According to Michael Scotto from HoopsHype, the Boston Celtics have expressed interest in acquiring Jeff Green and Jalen Smith in recent weeks, per league sources. Scotto also shared that he's hearing Boston has made "several calls doing due diligence" on a handful of other players.
The Celtics selected Green with the fifth pick in the 2007 Draft, but they had already agreed to trade him, Wally Szczerbiak, and Delonte West to the then Seattle Sonics in exchange for Ray Allen. The move served as a forerunner to Kevin Garnett coming to Boston to revive the franchise. Four years later, the Celtics acquired Green and Nenad Krstic in a deal that sent Kendrick Perkins and Nate Robinson to the Oklahoma City Thunder.

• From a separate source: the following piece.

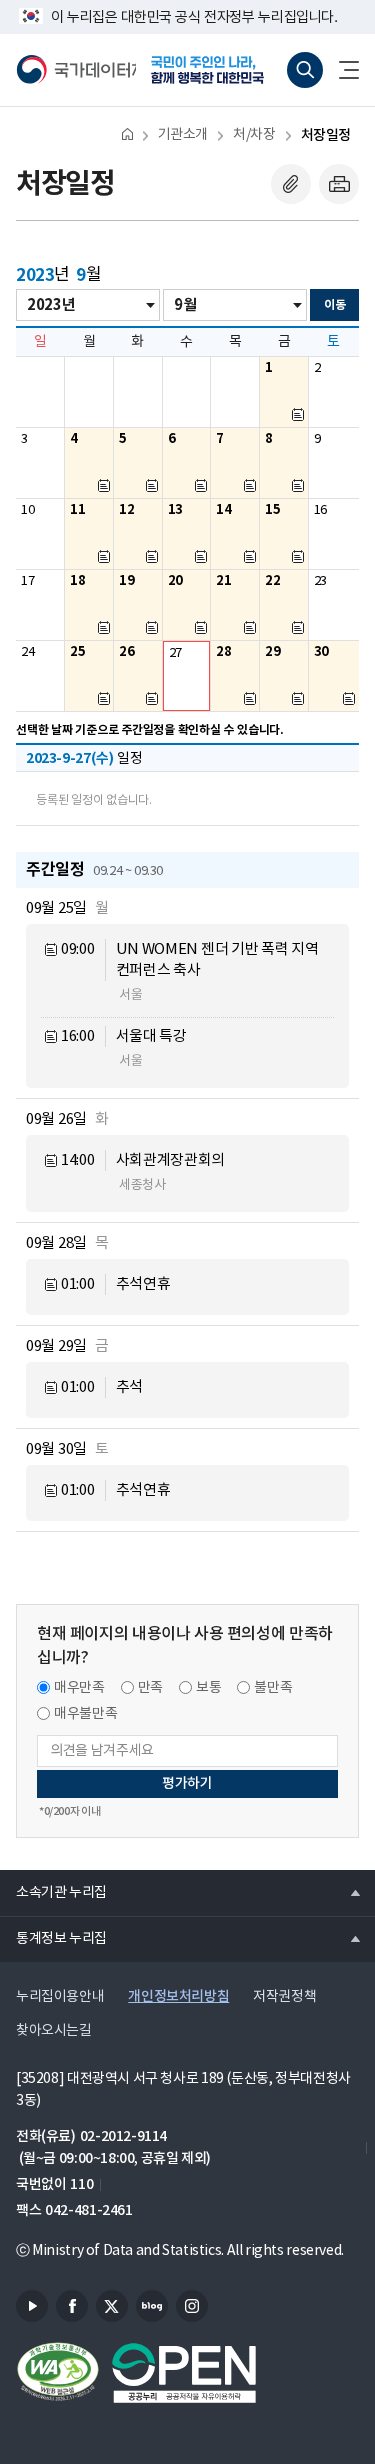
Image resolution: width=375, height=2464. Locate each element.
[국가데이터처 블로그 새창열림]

As has often been the case throughout his career, Green was inconsistent during his time in Boston. After taking his talents around the league, Green had a productive 2020-21 campaign with the Brooklyn Nets, including shooting a career-best 41.2 percent from beyond the arc on an average of 3.7 three-point attempts per game. This summer, he signed a two-year deal with the Denver Nuggets for a portion of their mid-level exception.
Now in his 14th season, the 35-year-old Green is averaging 10.1 points and 3.1 rebounds while starting in 24 of the 36 games he's played in for a Nuggets team that lost Michael Porter Jr. for the season after just nine games and has dealt with other injuries in their front-court. Denver is currently sixth in the West.
Taking a flyer on a big wing who fits in Boston's offensive system and who Ime Udoka's familiar with from their time together in Brooklyn is a logical move. However, this season, Green's three-point shooting has plummeted. He's converting just 31.8% of his 2.4 long-range attempts per game. His shooting from beyond the arc last year was an outlier. It's the only time he's made at least 40% of his three-point attempts.
If the Celtics ever make the change of inserting Grant Williams into the starting lineup for Al Horford, bringing Green off the bench as a big wing is more palatable, but they should be aiming higher. And if the starting five remains intact, Green eating into Williams's minutes would be a mistake. It's also worth noting that the second year of Green's contract is a $4.5 million player option, meaning he could end up being a rental.
The same is true for Jalen Smith, which is why teams around the league, including the Celtics, will be reluctant to acquire him. The former lottery pick is starting to flash his potential after being thrust into the rotation due to Deandre Ayton and JaVale McGee's absences. In 19 games, including four starts, the Maryland alum's averaging 7.5 points and 5.3 rebounds in 14.3 minutes per game.
The problem is that before the season, the Phoenix Suns declined the team rookie option they had on Smith, meaning neither them nor any team who acquires him can offer him more than $4.7 million. Otherwise, he's an unrestricted free agent. As a result, even though the Suns would likely prefer to trade Smith to bolster their roster ahead of the playoffs, their best option may be to keep him.
Scotto also adds that he's heard Boston has made Dennis Schroder and Aaron Nesmith available in trades. The former is likely to get dealt. His ability to get to the rim and generate points in the paint is a welcome addition to the Celtics' offense. But between being turnover-prone, a below-average three-point shooter, and not providing much as a facilitator, he doesn't address the team's most pressing needs. Even if he did, he came to Boston on a one-year, $5.9 million contract that his next deal will exceed easily. Due to their financial constraints and not having his Bird rights, the Celtics are limited in how much they can offer him. The expectation has always been that this is a one-year arrangement, and it likely won't last beyond the trade deadline.
As for Nesmith, last season's 14th-overall pick has struggled for playing time. He plays hard and provides an infusion of energy when he gets into games, but in limited minutes and touches, and while often being confined to the corners, he's yet to find his rhythm as a shooter. Nesmith is converting just 23.4 percent of the 2.3 threes he's averaging during 10.7 minutes in the 28 games he's played this season. There's a good shooter in there, but this isn't the way to tap into that ability, and if how he gets utilized, reduced to a stationary shooter who's not working off screens, and the opportunities he's getting won't change, then Boston's better off trading him.